■ SOURCE DOCUMENT
+ + + + +

# Just got this. Can somebody help with possibly telling me what this bike could be worth



## Robert Ponds (Jun 22, 2018)




----------



## Jay81 (Jun 23, 2018)

Welcome to the CABE!
It's a Schwinn "Pea Picker" Krate which is a collectable and pretty desireable model, and it looks complete. However from what I've seen most Stingray/Krate collectors want nice originals, or restored bikes. I'm not a Krate or Stingray collector myself, but if I had to put a price on it I would say around the $400 - $500 range.
Although it's a desirable model, you're going to have a somewhat limited audience to market it to, due to the poor condition.


----------



## COB (Jun 23, 2018)

Cool bike. I cannot tell you what it might be worth but if you are planning on selling the bike, I would suggest leaving it as-found. Leave the vision for the bike to the new owner.


----------



## pikljoose (Jun 23, 2018)

I love it.

eBay.

Start it at $1, NR.

Someone on the West Coast will put new rubber on it, and go ride the boardwalk.


----------



## vincev (Jun 23, 2018)

In the $400 range to the right buyer.Poor condition


----------



## THE STIG (Jun 23, 2018)

Thats a 1 number


----------



## Robert Ponds (Jun 23, 2018)

I want to put rubber on it and ride it on the beach, that was my exact thought. Everything works but the back brake cable is really tight will consider selling it to the right buyer.

+ + + + +

■ PROVIDED RECORDS

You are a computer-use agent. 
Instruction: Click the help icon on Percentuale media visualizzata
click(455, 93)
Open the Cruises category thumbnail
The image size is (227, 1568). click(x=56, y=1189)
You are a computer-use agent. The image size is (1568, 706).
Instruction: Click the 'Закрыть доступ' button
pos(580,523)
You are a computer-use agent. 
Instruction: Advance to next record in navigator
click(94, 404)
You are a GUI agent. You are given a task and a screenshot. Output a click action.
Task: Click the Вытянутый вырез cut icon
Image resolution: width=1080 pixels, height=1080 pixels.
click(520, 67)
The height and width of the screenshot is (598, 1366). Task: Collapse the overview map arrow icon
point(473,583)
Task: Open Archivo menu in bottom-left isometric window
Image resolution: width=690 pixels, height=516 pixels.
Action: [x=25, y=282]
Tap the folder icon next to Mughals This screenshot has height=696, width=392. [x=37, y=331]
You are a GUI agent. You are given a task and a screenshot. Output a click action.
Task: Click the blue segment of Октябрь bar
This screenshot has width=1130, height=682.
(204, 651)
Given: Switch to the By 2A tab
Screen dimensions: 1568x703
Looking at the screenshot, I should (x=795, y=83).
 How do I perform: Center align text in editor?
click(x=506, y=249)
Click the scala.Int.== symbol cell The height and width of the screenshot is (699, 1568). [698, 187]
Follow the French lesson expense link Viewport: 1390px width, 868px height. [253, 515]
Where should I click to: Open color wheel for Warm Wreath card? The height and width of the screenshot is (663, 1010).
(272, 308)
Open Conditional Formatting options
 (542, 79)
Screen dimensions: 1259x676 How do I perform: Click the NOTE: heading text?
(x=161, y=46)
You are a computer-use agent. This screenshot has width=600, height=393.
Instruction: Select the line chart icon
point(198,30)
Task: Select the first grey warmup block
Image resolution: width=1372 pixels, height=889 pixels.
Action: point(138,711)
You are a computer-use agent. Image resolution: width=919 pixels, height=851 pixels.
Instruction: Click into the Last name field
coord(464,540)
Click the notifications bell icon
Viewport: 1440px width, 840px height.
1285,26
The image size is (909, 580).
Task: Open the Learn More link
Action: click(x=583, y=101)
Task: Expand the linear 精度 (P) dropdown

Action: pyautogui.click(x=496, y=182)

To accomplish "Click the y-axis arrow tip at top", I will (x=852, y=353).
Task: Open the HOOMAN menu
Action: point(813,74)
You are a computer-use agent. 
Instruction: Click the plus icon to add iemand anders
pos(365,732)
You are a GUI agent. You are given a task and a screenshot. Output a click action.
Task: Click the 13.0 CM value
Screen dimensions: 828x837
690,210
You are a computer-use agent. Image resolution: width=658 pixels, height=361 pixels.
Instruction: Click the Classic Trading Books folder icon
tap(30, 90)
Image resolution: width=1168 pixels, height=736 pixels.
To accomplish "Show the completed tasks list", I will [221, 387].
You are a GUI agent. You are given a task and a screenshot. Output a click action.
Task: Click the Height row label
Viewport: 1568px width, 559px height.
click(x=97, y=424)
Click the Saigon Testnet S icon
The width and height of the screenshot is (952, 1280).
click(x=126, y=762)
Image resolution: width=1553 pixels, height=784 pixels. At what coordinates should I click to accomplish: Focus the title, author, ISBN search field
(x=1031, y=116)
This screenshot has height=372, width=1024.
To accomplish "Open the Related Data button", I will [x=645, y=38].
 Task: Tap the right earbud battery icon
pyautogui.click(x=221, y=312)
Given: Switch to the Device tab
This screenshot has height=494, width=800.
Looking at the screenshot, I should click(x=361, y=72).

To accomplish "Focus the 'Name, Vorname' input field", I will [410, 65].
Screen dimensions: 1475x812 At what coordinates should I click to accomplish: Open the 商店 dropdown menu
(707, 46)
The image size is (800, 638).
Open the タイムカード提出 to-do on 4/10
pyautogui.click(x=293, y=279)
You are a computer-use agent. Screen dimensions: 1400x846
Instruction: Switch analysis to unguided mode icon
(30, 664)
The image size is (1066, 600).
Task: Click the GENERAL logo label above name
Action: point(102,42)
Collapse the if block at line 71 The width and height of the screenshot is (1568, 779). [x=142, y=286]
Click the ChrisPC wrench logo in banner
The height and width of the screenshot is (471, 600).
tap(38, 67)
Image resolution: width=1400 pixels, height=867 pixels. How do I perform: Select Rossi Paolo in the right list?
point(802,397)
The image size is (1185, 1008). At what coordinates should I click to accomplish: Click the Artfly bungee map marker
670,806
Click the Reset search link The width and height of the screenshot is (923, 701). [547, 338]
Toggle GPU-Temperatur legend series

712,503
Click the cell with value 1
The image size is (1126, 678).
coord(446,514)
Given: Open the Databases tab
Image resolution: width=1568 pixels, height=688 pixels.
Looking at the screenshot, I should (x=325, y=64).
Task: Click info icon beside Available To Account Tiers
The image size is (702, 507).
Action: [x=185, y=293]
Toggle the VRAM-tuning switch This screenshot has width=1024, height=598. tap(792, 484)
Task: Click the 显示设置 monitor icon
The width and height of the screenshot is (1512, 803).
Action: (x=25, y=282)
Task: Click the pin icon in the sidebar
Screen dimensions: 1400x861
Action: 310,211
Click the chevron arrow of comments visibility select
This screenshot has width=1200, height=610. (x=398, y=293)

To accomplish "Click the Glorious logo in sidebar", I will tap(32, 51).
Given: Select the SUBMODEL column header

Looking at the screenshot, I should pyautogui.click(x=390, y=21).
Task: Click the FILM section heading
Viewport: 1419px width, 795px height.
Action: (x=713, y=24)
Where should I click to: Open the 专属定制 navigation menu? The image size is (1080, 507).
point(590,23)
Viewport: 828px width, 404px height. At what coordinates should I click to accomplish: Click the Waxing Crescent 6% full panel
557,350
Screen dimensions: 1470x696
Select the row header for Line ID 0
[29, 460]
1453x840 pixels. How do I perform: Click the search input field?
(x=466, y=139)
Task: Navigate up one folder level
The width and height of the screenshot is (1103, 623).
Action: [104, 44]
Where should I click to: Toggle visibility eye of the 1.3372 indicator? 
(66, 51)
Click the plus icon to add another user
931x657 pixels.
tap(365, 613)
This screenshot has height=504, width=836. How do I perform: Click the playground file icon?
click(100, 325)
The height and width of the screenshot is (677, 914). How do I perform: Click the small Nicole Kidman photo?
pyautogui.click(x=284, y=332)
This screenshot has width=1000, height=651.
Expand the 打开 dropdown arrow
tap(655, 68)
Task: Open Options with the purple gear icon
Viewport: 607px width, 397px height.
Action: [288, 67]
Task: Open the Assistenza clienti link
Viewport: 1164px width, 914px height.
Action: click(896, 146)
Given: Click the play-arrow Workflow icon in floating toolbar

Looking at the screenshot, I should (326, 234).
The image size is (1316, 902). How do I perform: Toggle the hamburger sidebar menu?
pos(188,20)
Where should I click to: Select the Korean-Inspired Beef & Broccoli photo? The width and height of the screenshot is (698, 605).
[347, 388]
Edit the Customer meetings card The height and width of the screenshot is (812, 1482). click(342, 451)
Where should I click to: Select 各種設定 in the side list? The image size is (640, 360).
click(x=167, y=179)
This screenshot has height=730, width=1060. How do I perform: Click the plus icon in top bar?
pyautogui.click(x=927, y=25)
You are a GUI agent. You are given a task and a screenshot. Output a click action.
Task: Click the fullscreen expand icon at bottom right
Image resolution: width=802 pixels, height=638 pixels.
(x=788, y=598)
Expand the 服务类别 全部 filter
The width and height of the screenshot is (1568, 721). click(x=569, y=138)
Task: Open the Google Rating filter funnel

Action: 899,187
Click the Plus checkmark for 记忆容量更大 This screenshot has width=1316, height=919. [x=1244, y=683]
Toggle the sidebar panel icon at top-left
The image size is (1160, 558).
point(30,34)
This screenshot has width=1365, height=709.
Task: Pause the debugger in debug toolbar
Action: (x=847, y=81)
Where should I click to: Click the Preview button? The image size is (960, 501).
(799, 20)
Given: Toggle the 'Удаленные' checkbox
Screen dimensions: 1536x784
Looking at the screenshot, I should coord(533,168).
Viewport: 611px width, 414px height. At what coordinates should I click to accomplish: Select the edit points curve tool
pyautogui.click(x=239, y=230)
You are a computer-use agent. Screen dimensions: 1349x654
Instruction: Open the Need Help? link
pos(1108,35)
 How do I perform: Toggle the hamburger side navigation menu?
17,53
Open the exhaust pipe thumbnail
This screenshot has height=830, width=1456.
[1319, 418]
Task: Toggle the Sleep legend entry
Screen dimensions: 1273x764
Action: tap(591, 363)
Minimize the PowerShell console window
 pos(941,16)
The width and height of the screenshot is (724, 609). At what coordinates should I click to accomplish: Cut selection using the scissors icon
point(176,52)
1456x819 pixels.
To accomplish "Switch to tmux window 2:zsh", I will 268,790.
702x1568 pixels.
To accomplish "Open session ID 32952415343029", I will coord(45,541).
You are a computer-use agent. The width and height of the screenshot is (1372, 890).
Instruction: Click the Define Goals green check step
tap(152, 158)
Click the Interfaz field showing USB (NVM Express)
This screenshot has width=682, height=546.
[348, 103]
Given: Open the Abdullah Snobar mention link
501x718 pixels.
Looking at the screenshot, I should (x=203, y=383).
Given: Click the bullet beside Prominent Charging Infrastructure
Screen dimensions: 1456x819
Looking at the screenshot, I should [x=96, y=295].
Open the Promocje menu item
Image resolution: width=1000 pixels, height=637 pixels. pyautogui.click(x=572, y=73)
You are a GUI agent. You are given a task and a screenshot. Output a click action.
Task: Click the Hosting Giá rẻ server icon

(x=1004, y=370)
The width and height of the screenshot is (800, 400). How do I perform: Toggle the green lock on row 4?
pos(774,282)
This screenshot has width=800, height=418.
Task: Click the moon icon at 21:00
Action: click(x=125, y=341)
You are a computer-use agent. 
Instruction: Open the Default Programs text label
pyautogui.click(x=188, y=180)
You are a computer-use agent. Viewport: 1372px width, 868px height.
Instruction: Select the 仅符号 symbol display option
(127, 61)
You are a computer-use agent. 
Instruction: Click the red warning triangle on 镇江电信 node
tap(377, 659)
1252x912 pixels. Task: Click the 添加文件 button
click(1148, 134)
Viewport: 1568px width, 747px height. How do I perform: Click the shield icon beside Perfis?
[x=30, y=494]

+ + + + +

■ GIVEN EXERCISE A
Reproduce the records word for word, from the line containing "Open the Cruises category thumbnail" down through the line containing "click(x=506, y=249)".
■ GIVEN EXERCISE B
Carry on the forum thread about the worth of the Schwinn bike from where it stops.

■ EXERCISE RESULT A
Open the Cruises category thumbnail
The image size is (227, 1568). click(x=56, y=1189)
You are a computer-use agent. The image size is (1568, 706).
Instruction: Click the 'Закрыть доступ' button
pos(580,523)
You are a computer-use agent. 
Instruction: Advance to next record in navigator
click(94, 404)
You are a GUI agent. You are given a task and a screenshot. Output a click action.
Task: Click the Вытянутый вырез cut icon
Image resolution: width=1080 pixels, height=1080 pixels.
click(520, 67)
The height and width of the screenshot is (598, 1366). Task: Collapse the overview map arrow icon
point(473,583)
Task: Open Archivo menu in bottom-left isometric window
Image resolution: width=690 pixels, height=516 pixels.
Action: [x=25, y=282]
Tap the folder icon next to Mughals This screenshot has height=696, width=392. [x=37, y=331]
You are a GUI agent. You are given a task and a screenshot. Output a click action.
Task: Click the blue segment of Октябрь bar
This screenshot has width=1130, height=682.
(204, 651)
Given: Switch to the By 2A tab
Screen dimensions: 1568x703
Looking at the screenshot, I should (x=795, y=83).
 How do I perform: Center align text in editor?
click(x=506, y=249)

■ EXERCISE RESULT B
----------



## OldBikeGuy77 (Jun 30, 2018)

PM sent

Sent from my SM-G930P using Tapatalk


----------



## Reesatheresa (Jul 6, 2018)

PM sent


----------



## keith kodish (Jul 6, 2018)

This bike has been on Facelift for wahile,at 400. Trollin,trollin,trollin,...[emoji848][emoji849][emoji37]

Sent from my SM-G950U using Tapatalk


----------



## Reesatheresa (Jul 6, 2018)

I did see it on there and was wondering. 

Sent from my SM-G930P using Tapatalk


----------



## vincev (Jul 7, 2018)

keith kodish said:


> This bike has been on Facelift for wahile,at 400. Trollin,trollin,trollin,...[emoji848][emoji849][emoji37]
> 
> Sent from my SM-G950U using Tapatalk



what is Facelift ?? Is it on fb ?


----------



## GTs58 (Jul 7, 2018)

vincev said:


> what is Facelift ?? Is it on fb ?




Ya, facebook, facelift, faceplant, all the same thing. There's other names too, but we won't get into that right now.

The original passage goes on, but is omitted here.